Colonie Police Chief Jonathan Teale demonstrates the difference between the old vests and the new vests (Photo by Jim Franco/Spotlight News)
COLONIE – Law enforcement personnel in 10 departments throughout Albany County are now a little safer thanks to a $249,000 grant from the state Department of Criminal Justice Services.
The money was used to purchase Kevlar helmets and light-weight vests strong enough to stop a bullet fired from a rifle.
The vests, or rifle plate carriers, are designed to be quickly put on over the top of the soft body armor often worn under the officer’s shirt and worn for an entire shift. Those are designed to stop bullets fired from most hand guns.
“But, as you can see the standard bullet proof vest will not defeat rifle rounds. It is not designed to stop rifle rounds,” said Colonie Police Chief Jonathan Teale while displaying a vest with holes created by the penetration of rifle rounds. “The addition of these types of protective equipment in a police officer’s toolbox will help increase their chance of survival and for that I am grateful.”
The Kevlar helmets are designed to stop rounds from a handgun but not a rifle, he said during an Aug. 9 press conference at the Colonie Public Safety Building.
In Colonie, $62,000 was spent to purchase 72 pairs of vests and helmets that officers can quickly put on should the situation dictate. They are similar in strength to the large, SWAT-type vests but are smaller, weigh just 20 pounds and are much quicker to put on when needed.
“Something that keeps our law enforcement men and women safe is of the utmost priority but unfortunately, in today’s day and age, with budget constraints the way they are, for many departments they are considered a luxury,” said Sheriff Craig Apple, who received 48 pairs of vests and helmets for each of the department cars used for patrol and investigations.
In Bethlehem, Commander Adam Hornick said his department got 22 sets of protective gear with its $19,100 share of the DCJS grant.

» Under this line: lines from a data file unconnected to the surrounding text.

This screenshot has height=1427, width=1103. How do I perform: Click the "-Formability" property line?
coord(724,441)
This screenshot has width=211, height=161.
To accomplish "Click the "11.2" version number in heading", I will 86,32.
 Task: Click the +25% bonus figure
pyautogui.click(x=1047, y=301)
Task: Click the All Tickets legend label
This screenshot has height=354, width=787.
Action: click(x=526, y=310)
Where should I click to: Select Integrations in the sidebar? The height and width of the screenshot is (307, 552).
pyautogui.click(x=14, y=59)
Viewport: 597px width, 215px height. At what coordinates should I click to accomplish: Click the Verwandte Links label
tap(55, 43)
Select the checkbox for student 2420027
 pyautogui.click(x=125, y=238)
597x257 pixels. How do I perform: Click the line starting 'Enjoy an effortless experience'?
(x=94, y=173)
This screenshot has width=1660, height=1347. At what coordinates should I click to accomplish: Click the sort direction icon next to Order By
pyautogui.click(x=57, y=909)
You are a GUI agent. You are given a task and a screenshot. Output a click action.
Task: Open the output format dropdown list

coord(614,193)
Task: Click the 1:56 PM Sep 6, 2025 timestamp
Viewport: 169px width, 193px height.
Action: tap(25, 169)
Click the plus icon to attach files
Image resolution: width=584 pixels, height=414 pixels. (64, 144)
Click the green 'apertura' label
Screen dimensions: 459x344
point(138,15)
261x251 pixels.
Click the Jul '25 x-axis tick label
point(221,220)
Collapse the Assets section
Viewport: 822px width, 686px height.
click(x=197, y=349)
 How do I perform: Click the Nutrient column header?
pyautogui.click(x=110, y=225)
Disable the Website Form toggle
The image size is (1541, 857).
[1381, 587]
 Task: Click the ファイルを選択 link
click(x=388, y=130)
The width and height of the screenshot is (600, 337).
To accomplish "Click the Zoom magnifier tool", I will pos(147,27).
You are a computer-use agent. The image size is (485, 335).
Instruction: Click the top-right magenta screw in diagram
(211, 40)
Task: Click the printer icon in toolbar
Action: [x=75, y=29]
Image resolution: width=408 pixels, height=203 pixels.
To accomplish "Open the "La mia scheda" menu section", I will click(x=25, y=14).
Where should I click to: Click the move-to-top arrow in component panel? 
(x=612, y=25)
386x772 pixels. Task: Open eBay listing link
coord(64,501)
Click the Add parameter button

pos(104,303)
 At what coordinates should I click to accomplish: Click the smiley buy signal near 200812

“It will provide our members a superior level of added protection until the arrival of SWAT personnel in larger scale and more serious incidents,” he said. “This is equipment that we would not have been able to realize through regular budgetary means, and it is a testament to the New York State DCJS, Albany County government and law enforcement agencies on their continued unwavering efforts to improve officer safety. No community is immune to these types of incidents.”
The grant application was put together through the office of Albany County Executive Dan McCoy, and recipients, in addition to those mentioned above, include departments in the City of Albany, Altamont, Coeymans, Guilderland, Green Island, Menands and Watervliet. The different departments got together and determined how best to spend the money and came up with the helmets and vests.
“We want the men and women in law enforcement to be safe while they are protecting us,” McCoy said. “And one way we do that is to have state-of-the-art equipment.”